++++ TEXT UNDER STUDY ++++

Maximilian Lahnsteiner

Personal information
- Born: 16 August 1996 (age 29) Gmunden, Austria
- Height: 1.83 m (6 ft 0 in)

Skiing career
- Sport: Alpine skiing
- Club: SK Ebensee
- Disciplines: Speed events
- World Cup debut: 2020–21

World Cup
- Seasons: 1
- Podiums: 0

Medal record
Men's alpine skiing
Representing Austria
World Junior Championships
| Silver medal – second place | 2015 Hafjell | Team event |
| Bronze medal – third place | 2016 Sochi | Giant slalom |

= Maximilian Lahnsteiner =

Austrian alpine skier

Maximilian Lahnsteiner (born 16 August 1996) is an Austrian alpine skier who won the Europa Cup overall title in 2021.

==Career==
The victory in the general classification of the European Cup 2021 had made him acquire the right to be included in the Wunderteam for the world cup competitions, but a serious injury to his left cruciate ligament in training in Val Senales, caused him to lose the inaugural race in Soelden, for which he was selected, and the entire 2021-22 season.

However, in October 2022 he was again called up with the Austria national alpine ski team, once again for the inaugural race of the 2022-23 season in Soelden.

==World Cup results==

| Date | Place | Discipline | Rank |
|---|---|---|---|
| 06-03-2021 | AUT Saalbach-Hinterglemm | Downhill | 30 |

==Europa Cup results==
Lahnsteiner has won an overall Europa Cup.

++++ DATA FOR ANALYSIS ++++

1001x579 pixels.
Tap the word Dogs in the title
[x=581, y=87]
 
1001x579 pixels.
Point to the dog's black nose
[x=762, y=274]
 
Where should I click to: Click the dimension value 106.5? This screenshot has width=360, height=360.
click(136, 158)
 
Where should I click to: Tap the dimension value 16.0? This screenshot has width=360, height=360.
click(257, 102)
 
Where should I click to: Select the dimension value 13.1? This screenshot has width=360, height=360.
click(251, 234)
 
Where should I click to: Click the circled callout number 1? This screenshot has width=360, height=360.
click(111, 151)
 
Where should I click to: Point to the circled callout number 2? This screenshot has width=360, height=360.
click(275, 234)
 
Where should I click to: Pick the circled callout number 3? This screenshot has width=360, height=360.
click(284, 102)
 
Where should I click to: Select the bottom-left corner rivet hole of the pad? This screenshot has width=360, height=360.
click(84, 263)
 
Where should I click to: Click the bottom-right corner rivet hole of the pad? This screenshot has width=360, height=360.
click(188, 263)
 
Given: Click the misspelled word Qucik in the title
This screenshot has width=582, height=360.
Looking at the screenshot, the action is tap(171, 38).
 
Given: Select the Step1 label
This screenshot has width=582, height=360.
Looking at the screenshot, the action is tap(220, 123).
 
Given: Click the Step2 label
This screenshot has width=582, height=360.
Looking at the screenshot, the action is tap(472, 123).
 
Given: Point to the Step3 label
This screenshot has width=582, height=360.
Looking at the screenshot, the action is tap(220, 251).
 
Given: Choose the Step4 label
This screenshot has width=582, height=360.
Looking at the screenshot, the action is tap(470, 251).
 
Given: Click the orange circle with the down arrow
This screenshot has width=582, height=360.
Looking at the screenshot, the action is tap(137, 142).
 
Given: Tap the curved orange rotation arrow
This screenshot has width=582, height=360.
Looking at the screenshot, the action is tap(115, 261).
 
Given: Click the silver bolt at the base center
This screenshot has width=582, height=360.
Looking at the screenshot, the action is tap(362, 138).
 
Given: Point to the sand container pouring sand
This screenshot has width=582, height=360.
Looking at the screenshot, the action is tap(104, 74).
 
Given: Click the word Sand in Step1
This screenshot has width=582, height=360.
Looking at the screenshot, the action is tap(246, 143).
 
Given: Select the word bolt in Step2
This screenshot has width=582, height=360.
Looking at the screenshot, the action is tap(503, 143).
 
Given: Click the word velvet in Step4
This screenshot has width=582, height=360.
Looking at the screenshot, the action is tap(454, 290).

++++

PROBLEM 1
Answer from the Lahnsteiner article:
(a) Which club is he listed under?
(b) Where was he training when he injured his left cruciate ligament?
(c) What rank did he take in the downhill at Saalbach-Hinterglemm on 06-03-2021?
PROBLEM 2
Retype the part of the Lahnsteiner article that opens with the words "However, in October" and closes with "overall Europa Cup.".
The data has no connection to the Lahnsteiner article.

EXPECTED ANSWER 1
(a) SK Ebensee
(b) Val Senales
(c) 30

EXPECTED ANSWER 2
However, in October 2022 he was again called up with the Austria national alpine ski team, once again for the inaugural race of the 2022-23 season in Soelden.

==World Cup results==

| Date | Place | Discipline | Rank |
|---|---|---|---|
| 06-03-2021 | AUT Saalbach-Hinterglemm | Downhill | 30 |

==Europa Cup results==
Lahnsteiner has won an overall Europa Cup.